**Directions**.
A) In the article about 2013 solar stocks, what bill did four congressmen introduce on April 24th?
B) Proceed with the article about 2013 solar stocks from the point where it stops.

**Text excerpt**.

In a previous article, I detailed a number of lessons learned from the best performing stocks of 2013. One industry dominated the list with six companies in the top 20, including 4 of the top 5 stocks -- the solar industry. The #1 stock for 2013 was Canadian Solar (NASDAQ:CSIQ), which turned in a nearly four-digit, one-year return.
A quick look at these top 20 stocks from 2013 show us that the solars were en fuego last year:
- #19: SunEdison Inc. (SUNE), +345%
- #18: Trina Solar Limited (NYSE:TSL), +346%
- #5: JinkoSolar Holding Company (NYSE:JKS), +556%
- #4: SunPower Corporation (NASDAQ:SPWR), +560%
- #2: Daqo New Energy Corporation (NYSE:DQ), +880%
- #1: Canadian Solar Inc., +969%
Solars stocks had been in a strong selloff mode throughout 2011 and 2012, caused largely by dramatic price drops in response to an oversupply of materials. What triggered the turnaround, among other things, was a bill proposed in the U.S. Congress on April 24th. On that date, four congressmen introduced The Master Limited Partnership Parity Act (S.795). Oil, gas and coal companies are currently able to form tax-advantaged MLP's. The new law would give alternative energy companies the same tax benefits. According to Govtrack.gov, S.795 has a less than 1% chance of becoming law. Still, the perception that the government is favorable toward the industry propelled the solars sharply higher following a multi-week period of consolidating earlier gains. The weekly chart for TAN, the solar industry Exchange Traded Fund, is representative of the group.
So what about 2014? Can the solars match or beat their 2013 performance? If recent price action is any indication, the answer is a definitive yes. As of this writing, Investors Business Daily still gives the solar energy industry a top rank of 1, out of the 197 industries ranked, based on a proprietary metric of relative price action.
So what about Canadian Solar? Will shares of CSIQ again dominate the list of top stocks for 2014? Here are a number of reasons why CSIQ should continue to lead the industry higher in 2014 and beyond.

Part of a data file:
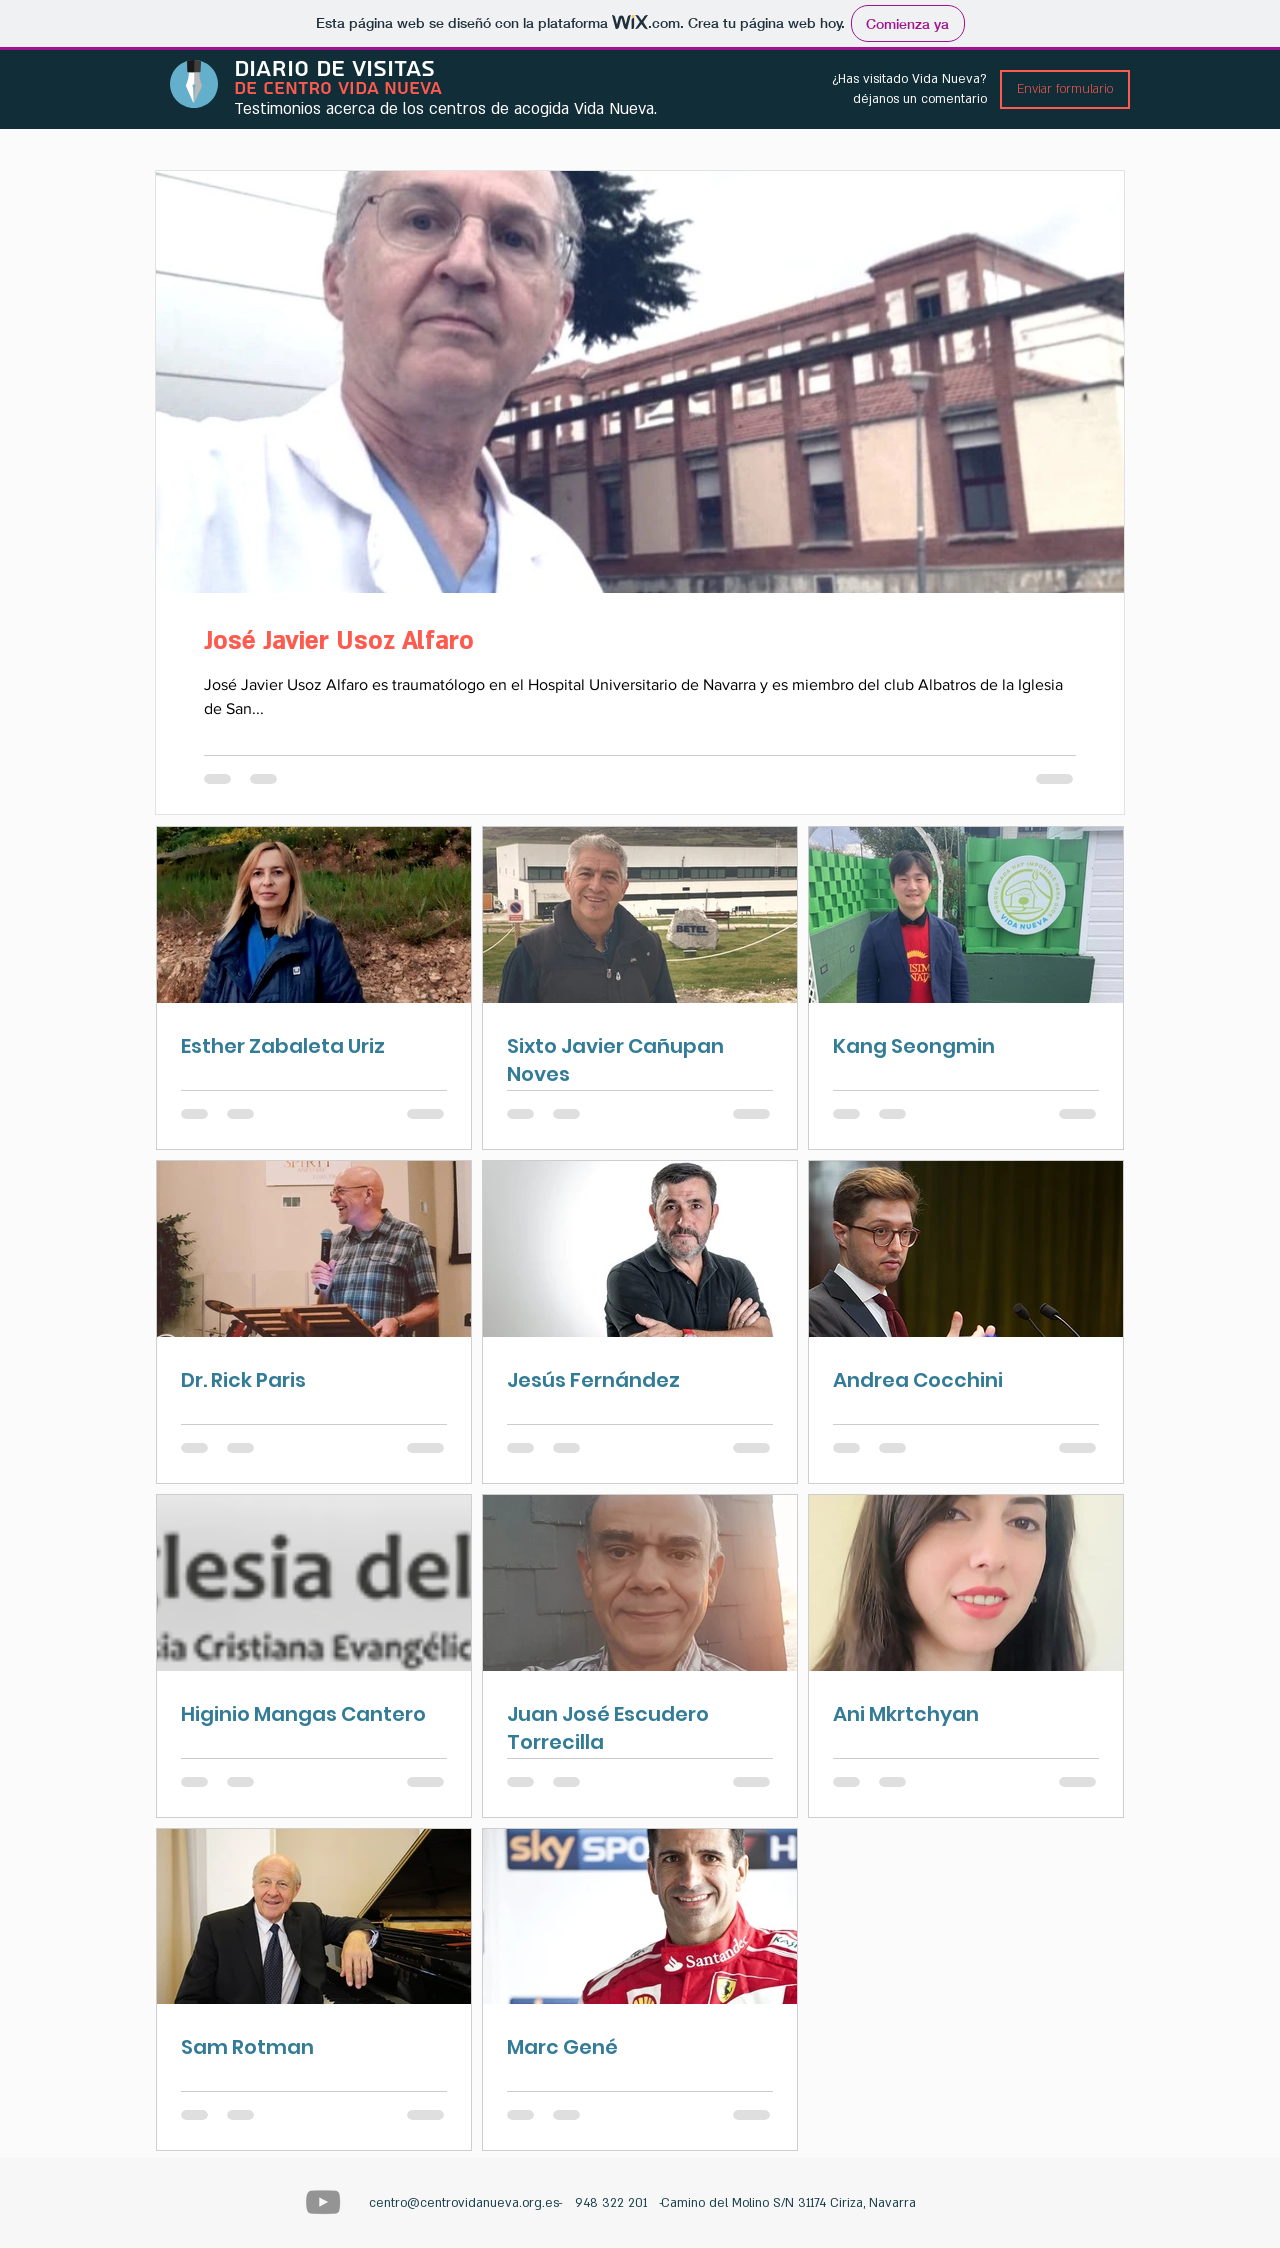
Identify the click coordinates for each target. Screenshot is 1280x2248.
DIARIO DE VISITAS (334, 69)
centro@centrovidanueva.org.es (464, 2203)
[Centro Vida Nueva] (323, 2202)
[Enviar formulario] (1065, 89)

**Outputs**.
A) The Master Limited Partnership Parity Act (S.795).

B)
1. Despite the price increase last year, shares of CSIQ are currently undervalued: On February 24th, J.P. Morgan analyst, Paul Coster, initiated coverage of Canadian Solar with an "overweight" rating. In a letter to clients, Coster wrote, "We look for [earnings per share] to grow fourfold in 2014, to $4.31 on 87% revenue growth, and by at least 10% in 2015 to $5. We believe the P/E multiple does not capture this likely outcome." CSIQ carries a low Price to Sales ratio of 1.3, it is actively going after its debt obligations, and it trades at a forward multiple under 12 (compare this to First Solar's [FSLR] forward multiple of 18). On the basis of both share value and EPS growth, Coster calls CSIQ "best in class" among the solars.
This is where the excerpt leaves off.